#### INPUT RECORDS:
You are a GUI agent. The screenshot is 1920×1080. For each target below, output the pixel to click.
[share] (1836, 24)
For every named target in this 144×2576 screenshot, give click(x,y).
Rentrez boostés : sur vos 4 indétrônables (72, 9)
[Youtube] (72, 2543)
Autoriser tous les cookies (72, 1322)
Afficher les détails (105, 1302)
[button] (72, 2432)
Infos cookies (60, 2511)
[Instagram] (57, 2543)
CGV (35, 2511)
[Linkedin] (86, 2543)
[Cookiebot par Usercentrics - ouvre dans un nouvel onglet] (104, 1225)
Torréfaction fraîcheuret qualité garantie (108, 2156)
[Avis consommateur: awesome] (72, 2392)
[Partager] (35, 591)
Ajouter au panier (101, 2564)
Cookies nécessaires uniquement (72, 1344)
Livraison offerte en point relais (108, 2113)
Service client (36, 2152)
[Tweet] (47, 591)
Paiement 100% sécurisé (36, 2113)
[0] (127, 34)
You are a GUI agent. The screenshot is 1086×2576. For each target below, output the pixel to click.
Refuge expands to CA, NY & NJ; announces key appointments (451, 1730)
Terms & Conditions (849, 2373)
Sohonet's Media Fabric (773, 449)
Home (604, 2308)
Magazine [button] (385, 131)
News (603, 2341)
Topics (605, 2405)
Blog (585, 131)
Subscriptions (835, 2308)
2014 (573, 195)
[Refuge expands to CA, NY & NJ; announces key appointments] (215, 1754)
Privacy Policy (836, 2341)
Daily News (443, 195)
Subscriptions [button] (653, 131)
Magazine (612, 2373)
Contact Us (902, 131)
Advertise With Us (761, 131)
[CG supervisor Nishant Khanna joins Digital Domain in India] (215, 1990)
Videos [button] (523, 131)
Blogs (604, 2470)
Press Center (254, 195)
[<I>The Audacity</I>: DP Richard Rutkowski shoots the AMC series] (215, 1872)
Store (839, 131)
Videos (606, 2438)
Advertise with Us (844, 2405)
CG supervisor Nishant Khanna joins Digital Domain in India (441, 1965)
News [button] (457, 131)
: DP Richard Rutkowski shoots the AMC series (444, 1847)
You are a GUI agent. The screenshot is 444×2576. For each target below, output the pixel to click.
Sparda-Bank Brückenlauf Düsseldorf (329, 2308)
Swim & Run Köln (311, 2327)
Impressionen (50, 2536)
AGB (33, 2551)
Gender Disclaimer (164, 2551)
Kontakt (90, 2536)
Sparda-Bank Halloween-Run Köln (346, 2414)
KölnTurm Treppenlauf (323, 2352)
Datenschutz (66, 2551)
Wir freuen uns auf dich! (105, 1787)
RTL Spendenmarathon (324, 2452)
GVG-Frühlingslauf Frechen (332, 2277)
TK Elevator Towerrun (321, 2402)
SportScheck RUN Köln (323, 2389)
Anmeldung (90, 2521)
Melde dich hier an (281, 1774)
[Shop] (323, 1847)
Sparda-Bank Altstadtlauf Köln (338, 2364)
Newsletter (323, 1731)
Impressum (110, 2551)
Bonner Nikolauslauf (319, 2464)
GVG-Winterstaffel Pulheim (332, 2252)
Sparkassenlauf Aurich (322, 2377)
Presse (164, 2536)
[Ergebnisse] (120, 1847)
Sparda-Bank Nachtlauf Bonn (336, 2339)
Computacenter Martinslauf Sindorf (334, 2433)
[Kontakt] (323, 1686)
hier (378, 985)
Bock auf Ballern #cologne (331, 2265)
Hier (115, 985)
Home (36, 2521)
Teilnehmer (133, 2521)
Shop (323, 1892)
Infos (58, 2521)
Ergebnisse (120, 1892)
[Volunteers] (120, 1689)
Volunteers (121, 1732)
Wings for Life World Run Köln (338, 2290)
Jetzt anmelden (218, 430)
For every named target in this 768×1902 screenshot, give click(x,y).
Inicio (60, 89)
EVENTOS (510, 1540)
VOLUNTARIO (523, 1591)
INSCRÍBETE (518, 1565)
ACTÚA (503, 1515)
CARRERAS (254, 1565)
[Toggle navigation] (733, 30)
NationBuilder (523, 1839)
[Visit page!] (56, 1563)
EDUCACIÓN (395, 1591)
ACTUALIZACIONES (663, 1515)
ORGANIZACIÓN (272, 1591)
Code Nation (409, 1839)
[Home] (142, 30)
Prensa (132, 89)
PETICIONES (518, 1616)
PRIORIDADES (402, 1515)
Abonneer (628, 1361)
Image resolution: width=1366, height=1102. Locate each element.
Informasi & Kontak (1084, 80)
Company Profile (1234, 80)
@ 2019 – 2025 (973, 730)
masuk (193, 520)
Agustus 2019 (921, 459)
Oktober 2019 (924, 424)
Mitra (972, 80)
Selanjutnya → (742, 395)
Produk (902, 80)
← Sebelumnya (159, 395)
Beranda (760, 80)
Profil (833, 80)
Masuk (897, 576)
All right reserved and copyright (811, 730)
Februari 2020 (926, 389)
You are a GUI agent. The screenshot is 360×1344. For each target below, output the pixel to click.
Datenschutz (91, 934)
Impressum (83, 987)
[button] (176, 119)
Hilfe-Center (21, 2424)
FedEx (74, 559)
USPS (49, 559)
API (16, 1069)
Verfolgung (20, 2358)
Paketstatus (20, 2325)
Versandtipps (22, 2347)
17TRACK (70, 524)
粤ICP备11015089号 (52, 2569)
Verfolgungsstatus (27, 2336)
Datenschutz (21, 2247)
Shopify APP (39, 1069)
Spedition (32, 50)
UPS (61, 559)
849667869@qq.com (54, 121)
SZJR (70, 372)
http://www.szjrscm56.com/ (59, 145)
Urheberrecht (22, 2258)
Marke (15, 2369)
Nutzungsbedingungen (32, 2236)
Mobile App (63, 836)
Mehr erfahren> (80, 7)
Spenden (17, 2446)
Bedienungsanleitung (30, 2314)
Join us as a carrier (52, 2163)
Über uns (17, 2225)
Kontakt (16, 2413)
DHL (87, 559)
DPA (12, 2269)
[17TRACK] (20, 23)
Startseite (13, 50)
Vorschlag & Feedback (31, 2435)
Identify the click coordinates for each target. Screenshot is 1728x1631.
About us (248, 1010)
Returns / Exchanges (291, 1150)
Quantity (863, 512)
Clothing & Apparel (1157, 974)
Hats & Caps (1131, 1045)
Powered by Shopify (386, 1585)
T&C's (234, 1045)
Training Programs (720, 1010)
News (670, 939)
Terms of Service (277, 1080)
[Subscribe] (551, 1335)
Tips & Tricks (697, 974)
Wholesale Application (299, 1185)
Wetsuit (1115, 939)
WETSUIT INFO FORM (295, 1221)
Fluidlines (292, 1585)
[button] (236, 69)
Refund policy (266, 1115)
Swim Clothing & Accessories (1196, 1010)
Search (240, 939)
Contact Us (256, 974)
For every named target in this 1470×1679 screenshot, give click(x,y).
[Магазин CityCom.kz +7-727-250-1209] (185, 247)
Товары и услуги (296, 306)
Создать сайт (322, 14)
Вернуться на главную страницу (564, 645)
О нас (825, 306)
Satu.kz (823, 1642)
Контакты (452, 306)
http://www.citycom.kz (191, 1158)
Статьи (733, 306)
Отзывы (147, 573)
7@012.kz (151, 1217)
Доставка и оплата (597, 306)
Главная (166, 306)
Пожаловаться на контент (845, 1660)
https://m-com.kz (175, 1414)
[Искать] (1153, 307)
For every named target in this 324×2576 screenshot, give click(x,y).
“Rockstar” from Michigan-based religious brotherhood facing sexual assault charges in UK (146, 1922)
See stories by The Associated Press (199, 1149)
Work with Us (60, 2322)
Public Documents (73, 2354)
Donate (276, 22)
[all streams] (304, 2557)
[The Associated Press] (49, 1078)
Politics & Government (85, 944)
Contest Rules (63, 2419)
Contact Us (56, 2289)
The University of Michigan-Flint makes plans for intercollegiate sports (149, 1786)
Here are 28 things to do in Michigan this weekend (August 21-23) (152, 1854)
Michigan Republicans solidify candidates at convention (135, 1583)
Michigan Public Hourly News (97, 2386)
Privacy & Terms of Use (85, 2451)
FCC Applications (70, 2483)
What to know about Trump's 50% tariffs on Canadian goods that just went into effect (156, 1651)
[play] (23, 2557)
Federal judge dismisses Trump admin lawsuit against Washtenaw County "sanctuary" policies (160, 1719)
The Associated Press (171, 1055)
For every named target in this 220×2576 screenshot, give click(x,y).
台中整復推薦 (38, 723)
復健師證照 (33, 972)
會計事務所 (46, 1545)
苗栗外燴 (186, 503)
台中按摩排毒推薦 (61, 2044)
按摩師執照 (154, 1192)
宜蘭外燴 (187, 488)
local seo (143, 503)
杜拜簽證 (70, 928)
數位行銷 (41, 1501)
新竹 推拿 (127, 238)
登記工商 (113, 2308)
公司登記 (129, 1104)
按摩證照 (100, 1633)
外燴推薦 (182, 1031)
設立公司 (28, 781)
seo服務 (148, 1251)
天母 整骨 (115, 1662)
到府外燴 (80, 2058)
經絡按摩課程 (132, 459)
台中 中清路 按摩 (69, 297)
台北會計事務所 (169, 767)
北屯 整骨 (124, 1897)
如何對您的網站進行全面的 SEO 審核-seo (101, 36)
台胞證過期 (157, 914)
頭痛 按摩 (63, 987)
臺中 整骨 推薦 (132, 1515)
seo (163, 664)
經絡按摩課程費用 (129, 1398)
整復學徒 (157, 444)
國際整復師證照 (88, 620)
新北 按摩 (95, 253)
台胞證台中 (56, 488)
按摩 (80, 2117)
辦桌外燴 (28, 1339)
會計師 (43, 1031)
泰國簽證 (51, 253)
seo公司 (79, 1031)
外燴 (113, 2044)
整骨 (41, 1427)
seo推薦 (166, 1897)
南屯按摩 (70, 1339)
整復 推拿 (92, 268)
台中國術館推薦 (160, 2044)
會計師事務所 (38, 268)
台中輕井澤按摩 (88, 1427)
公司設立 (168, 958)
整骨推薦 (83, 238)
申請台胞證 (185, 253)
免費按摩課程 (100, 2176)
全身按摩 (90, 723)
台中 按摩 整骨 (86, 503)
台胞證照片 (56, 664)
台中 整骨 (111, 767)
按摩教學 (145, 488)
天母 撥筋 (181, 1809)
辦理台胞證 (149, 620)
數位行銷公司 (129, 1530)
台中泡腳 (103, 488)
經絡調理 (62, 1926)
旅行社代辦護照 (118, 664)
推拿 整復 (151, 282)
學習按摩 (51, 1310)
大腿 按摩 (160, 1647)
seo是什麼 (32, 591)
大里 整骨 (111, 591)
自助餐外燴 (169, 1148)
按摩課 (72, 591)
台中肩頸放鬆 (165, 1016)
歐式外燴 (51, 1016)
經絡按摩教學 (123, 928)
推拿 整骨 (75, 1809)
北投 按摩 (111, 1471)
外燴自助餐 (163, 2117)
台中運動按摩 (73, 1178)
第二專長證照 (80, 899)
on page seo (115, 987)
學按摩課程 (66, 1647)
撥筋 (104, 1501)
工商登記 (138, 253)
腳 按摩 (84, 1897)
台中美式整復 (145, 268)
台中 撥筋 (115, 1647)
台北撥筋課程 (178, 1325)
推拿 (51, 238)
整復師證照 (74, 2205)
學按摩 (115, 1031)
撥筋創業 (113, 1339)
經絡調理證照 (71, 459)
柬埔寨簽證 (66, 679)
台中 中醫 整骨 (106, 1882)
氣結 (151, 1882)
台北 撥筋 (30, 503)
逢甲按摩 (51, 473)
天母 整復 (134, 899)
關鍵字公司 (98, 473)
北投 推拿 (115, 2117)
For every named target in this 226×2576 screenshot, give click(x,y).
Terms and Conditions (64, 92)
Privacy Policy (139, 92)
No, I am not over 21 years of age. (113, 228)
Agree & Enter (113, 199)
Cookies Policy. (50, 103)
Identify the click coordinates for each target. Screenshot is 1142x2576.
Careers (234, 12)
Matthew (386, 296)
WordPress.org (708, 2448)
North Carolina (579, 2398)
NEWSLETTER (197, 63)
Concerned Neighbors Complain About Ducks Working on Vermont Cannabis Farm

#### TASK GOAL:
Show the lines where the word "Associated" appears in the entries.

#### OUTPUT FOR THIS EXERCISE:
See stories by The Associated Press (199, 1149)
[The Associated Press] (49, 1078)
The Associated Press (171, 1055)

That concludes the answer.